Problema assegnato 1 | Trascrivi di nuovo le righe dei record nella parte che si apre con la riga contenente "Open the date" e si chiude con quella contenente "Action: coord(608,23)", entrambe incluse, richieste comprese. Moltiplica per 0,2 ogni coordinata delle risposte, lasciando invariati i numeri delle richieste, e arrotondala all'intero con le metà per eccesso; restituisci soltanto quelle righe.

==== Estratto del documento

“La legge n. 178 del 2020, art. 1, comma 1130, (c.d. Stabilità 2021) ha ulteriormente rinviato al 31 marzo 2023 il termine di svolgimento delle gare già slittato al 31 marzo 2021 in forza dell’art. 69, comma 3, d.l. n. 18 del 2020. Alla luce di ciò, ancora una volta, non si può che riaffermare che l’aumento del canone concessorio, affiancandosi al protrarsi sine die del regime di proroga, non possa che incidere gravemente sulle libertà degli operatori interessati. In tale contesto, sono gli operatori di piccole dimensioni (quali gli odierni esponenti) a essere discriminati, essendo di fatto condannati all’espulsione dal mercato non per il fisiologico agire dei processi di selezione concorrenziale, ma per l’effetto combinato del costante allontanamento della data di svolgimento delle gare ed il costante innalzamento del costo concessorio operato per via legislativa”. E’ quanto si legge in una delle memorie – che Agimeg ha potuto visionare – presentate questa mattina in Corte Costituzionale da parte del legale di alcune sale, nel corso dell’udienza sui canoni di proroga delle concessioni del Bingo.
“L’Ufficio Parlamentare di Bilancio afferma che gli incrementi del prezzo abbiano prodotto un effetto distorsivo, ritenendo che il carattere regressivo dell’onere così istituto possa però costituire «un incentivo a un’evoluzione del settore verso configurazioni industriali più efficienti». Il che equivale a riconoscere che l’intervento legislativo sia finalizzato a distorcere il mercato, favorendo le grandi strutture a discapito di quelle di minori dimensioni, con conseguente alterazione del normale gioco della concorrenza. Appare evidente come tale finalità, finalmente disvelata ed esplicitata, sia del tutto estranea all’impianto originario della norma e costituisca una violazione dei confini costituzionali della legge-provvedimento”.
“Le disposizioni di Legge che hanno introdotto la proroga tecnica onerosa (art.1, comma 636, l.n.147 2013), infatti, prevedendo il versamento del canone quale criterio direttivo necessario ai fini della partecipazione al bando di gara per l’assegnazione della concessione da parte del concessionario in scadenza, muovono dal diverso dichiarato obiettivo di garantire il rispetto del principio concorrenziale e realizzare un tendenziale allineamento delle concessioni medesime. (…). Questa difesa hasostenuto che la previsione normativa originaria introdotta nel 2013 (art. 1, commi 636-638, legge n. 147) nel concedere proroghe tecniche ex lege a tutti gli operatori che accettino di proseguire a titolo oneroso una concessione ab origine rilasciata senza oneri, sia da ritenersi intrinsecamente irragionevole e, quindi, incostituzionale per rovesciamento del fine, avendo di fatto voluto introdurre un introito per le casse erariali, oltre che un’alterazione del gioco della concorrenza, del tutto difforme dalla finalità dichiarata dal legislatore ed anzi antitetica rispetto ad essa”.

========

Problema assegnato 2 | Nell'estratto sulle concessioni del Bingo, a quale data la legge n. 178 del 2020 ha rinviato il termine di svolgimento delle gare?

==== Dati registrati

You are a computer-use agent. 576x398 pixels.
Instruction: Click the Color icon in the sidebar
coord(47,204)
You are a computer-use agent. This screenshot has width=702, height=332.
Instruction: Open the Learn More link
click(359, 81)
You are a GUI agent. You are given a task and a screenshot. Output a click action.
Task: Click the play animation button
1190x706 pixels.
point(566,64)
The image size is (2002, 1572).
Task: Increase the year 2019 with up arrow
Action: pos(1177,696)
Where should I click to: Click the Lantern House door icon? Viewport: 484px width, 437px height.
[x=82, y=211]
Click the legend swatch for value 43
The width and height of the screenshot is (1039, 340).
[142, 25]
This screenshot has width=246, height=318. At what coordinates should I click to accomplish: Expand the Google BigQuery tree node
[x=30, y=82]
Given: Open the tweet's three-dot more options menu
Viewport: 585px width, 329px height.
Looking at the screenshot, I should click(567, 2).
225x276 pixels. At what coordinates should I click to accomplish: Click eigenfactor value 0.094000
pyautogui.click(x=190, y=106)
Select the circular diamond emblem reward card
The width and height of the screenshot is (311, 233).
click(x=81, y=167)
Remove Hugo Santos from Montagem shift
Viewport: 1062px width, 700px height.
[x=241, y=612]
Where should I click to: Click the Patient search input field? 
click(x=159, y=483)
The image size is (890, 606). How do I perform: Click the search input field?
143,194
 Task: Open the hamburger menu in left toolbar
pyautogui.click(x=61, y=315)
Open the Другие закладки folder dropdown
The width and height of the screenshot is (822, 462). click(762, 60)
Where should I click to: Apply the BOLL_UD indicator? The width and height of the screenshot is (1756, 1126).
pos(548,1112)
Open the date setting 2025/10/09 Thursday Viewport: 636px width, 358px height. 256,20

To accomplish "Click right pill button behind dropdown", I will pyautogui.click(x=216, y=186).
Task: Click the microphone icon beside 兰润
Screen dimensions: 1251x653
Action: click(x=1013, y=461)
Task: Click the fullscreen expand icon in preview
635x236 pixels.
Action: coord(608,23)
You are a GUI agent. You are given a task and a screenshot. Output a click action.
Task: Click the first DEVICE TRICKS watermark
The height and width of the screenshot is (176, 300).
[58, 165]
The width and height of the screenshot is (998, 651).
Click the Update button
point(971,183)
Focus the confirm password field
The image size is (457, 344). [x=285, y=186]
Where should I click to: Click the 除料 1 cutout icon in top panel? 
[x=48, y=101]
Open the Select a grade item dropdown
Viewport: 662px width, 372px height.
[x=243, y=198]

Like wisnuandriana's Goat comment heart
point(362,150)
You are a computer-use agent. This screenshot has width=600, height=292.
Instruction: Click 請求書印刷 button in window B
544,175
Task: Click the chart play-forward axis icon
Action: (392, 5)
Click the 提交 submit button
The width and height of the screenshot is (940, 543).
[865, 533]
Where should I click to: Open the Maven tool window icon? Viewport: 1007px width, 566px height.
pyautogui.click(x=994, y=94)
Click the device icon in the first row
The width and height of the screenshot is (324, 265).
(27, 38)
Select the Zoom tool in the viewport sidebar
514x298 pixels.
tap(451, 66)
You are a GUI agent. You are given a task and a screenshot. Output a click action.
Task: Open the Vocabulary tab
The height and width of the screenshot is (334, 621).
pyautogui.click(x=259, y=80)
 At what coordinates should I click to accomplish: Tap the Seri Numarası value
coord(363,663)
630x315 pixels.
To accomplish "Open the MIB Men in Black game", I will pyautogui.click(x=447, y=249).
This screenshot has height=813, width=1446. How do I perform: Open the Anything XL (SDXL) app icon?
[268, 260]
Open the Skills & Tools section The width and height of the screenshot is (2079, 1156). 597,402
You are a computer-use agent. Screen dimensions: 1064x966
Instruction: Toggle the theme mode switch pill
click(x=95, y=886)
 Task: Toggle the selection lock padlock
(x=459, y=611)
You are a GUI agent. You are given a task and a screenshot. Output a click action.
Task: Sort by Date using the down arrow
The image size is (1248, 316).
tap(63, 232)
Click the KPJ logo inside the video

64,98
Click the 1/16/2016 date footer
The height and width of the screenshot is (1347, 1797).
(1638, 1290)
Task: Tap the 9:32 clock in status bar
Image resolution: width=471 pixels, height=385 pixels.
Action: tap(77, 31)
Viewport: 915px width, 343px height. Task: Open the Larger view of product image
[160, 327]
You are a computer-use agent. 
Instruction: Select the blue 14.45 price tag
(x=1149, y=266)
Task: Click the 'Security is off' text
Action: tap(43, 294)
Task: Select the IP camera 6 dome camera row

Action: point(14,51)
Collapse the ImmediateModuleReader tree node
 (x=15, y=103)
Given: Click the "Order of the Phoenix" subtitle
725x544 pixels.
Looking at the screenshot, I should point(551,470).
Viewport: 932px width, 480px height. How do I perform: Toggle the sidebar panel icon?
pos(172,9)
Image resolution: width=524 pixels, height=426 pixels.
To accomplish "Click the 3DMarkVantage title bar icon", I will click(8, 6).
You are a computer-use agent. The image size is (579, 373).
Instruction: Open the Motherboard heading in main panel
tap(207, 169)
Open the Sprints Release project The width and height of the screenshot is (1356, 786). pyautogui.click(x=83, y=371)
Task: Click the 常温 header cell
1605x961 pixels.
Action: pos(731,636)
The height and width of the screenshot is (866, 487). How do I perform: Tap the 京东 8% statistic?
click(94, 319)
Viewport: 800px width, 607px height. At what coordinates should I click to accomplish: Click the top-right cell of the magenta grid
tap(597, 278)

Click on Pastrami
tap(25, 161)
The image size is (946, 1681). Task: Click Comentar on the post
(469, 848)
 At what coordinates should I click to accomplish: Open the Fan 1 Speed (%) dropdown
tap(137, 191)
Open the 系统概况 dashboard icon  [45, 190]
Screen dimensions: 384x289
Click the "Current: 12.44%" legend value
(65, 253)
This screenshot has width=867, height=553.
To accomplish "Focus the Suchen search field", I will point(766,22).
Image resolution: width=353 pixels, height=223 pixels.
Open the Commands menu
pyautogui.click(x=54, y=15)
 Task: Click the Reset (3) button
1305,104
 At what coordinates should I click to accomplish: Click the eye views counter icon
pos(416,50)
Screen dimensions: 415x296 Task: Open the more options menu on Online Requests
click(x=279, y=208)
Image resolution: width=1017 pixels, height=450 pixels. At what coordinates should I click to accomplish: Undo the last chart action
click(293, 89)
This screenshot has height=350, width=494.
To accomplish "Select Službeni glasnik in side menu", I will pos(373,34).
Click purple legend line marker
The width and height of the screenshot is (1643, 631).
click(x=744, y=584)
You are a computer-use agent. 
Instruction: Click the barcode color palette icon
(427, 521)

========

Soluzione del compito 1 |
Open the date setting 2025/10/09 Thursday Viewport: 636px width, 358px height. 51,4

To accomplish "Click right pill button behind dropdown", I will pyautogui.click(x=43, y=37).
Task: Click the microphone icon beside 兰润
Screen dimensions: 1251x653
Action: click(x=203, y=92)
Task: Click the fullscreen expand icon in preview
635x236 pixels.
Action: coord(122,5)

Soluzione del compito 2 | Al 31 marzo 2023.